UK out, Ukraine in ?

par · 3 décembre 2013

ukraine manifLa semaine dernière le parlement de Grande-Bretagne verrouillait le référendum pour ou contre le maintien de la Grande-Bretagne dans l’Union Européenne. Même l’ancien Premier ministre conservateur Thatchérien John Major est sorti de sa retraite pour indiquer « qu’il voudrait mieux ne pas fixer la barre du référendum trop haut sinon c’est la sortie de l’Angleterre », « Drame pour cette dernière et pour l’Europe ».

En Grande-Bretagne la critique de l’Europe a atteint un tel point que la sécession semble inéluctable à l’occasion de ce référendum. L’Europe serait trop régulatrice, trop anti libérale, trop favorable aux immigrés. Bref l’Europe n’est pas le grand marché souhaité par les anglo-saxons. Et ils menacent de claquer la porte.

C’est à ce moment là que l’Ukraine fête la révolution orange en demandant la destitution de Viktor Ianoukovitch qui a refusé le partenariat avec l’Union Européenne sous pression de la Russie. Une protestation populaire que Poutine traite de pogrom, cherchez l’erreur ou le signifiant…

Le partenariat oriental de l’Europe se trouve confronté à l’hostilité de la Russie de Vladimir Poutine. C’est sans compter sur l’attrait de l’Europe pour de nombreux peuples. Il est vrai que l’État de droit, les libertés individuelles, la lutte contre la corruption, semblent des valeurs inatteignables dans l’Ukraine actuelle mais les vertus cardinales de l’Europe.
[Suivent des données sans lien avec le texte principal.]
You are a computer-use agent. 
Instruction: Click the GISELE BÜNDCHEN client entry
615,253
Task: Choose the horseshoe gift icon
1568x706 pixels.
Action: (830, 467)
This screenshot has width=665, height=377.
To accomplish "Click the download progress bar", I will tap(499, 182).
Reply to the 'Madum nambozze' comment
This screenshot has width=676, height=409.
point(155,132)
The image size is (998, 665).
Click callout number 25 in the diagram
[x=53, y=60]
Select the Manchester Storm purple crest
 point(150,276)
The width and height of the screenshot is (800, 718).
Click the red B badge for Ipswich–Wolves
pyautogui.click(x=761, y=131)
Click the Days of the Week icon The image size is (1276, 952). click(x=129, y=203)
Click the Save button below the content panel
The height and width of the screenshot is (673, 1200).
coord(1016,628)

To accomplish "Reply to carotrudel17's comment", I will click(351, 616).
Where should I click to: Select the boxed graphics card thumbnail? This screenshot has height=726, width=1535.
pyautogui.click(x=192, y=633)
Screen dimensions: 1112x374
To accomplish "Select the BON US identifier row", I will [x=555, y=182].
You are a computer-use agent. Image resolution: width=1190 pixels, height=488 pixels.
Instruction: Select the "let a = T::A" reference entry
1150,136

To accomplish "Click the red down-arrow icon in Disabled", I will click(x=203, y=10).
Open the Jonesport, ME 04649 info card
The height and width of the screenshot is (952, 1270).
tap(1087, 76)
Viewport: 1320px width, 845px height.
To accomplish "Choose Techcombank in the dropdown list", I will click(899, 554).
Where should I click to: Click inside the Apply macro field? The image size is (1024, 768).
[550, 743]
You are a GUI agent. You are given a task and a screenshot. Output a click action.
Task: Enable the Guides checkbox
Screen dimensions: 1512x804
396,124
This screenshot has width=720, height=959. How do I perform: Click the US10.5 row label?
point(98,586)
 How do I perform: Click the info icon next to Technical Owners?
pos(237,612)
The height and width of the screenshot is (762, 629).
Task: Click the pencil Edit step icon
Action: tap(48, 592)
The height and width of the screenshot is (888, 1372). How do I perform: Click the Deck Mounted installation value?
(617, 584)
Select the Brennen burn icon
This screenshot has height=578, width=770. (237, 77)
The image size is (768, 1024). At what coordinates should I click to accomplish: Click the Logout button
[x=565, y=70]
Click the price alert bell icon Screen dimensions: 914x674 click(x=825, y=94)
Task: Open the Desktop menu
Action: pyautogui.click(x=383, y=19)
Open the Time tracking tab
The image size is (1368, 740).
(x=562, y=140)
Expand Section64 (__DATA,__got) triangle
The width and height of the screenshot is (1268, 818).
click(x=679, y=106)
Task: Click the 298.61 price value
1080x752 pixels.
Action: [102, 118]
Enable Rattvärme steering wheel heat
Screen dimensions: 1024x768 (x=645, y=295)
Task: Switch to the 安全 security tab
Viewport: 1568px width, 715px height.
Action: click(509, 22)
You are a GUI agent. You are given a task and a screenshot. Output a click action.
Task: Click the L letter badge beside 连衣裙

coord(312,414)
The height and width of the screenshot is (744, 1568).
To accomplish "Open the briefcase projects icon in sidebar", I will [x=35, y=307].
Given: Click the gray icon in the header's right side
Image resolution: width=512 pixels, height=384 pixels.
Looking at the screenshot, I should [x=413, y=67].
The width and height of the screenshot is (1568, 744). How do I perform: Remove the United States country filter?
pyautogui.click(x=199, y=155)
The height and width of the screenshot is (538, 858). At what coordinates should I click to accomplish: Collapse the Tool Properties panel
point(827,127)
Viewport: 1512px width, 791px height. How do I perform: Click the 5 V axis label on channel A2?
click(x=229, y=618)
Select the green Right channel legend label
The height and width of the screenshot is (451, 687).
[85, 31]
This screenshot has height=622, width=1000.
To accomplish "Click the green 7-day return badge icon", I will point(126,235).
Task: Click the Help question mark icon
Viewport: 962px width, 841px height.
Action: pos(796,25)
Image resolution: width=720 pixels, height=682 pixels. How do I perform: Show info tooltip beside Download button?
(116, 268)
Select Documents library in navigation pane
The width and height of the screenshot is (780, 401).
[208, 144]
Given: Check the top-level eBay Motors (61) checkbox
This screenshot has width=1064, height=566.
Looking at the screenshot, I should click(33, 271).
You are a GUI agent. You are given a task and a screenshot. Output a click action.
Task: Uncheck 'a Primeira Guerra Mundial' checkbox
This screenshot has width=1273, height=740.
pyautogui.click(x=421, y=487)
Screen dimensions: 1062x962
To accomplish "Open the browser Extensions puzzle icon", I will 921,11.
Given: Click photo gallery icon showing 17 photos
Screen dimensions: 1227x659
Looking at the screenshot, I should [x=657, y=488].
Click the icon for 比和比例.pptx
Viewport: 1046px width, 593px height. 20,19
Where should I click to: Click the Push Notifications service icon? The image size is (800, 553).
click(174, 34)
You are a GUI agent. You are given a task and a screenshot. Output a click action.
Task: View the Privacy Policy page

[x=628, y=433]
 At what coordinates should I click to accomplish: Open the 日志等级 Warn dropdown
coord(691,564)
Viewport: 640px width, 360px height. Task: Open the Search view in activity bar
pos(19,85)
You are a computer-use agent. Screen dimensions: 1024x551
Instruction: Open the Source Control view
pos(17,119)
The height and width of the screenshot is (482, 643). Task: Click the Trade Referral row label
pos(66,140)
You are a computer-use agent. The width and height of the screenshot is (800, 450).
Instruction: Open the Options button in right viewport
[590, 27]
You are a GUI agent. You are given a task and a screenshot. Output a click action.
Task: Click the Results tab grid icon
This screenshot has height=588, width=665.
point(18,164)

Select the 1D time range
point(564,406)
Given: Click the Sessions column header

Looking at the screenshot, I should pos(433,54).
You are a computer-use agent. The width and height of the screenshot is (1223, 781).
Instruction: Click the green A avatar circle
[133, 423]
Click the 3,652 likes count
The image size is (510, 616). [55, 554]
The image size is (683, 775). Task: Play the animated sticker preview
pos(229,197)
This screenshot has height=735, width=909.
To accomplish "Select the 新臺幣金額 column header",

Le Président du Parlement européen Martin Schulz, le groupe parlementaire SD au Parlement, ont condamné la violence en Ukraine comme le Parti socialiste français, l’UMP et le PPE sont aphones. Le clin d’œil de l’Histoire c’est donc que les conservateurs anglais condamnent l’Europe, alors qu’une grande partie du peuple d’Ukraine la réclame. Une ruse de l’Histoire qui devrait nous indiquer qu’elle est en marche.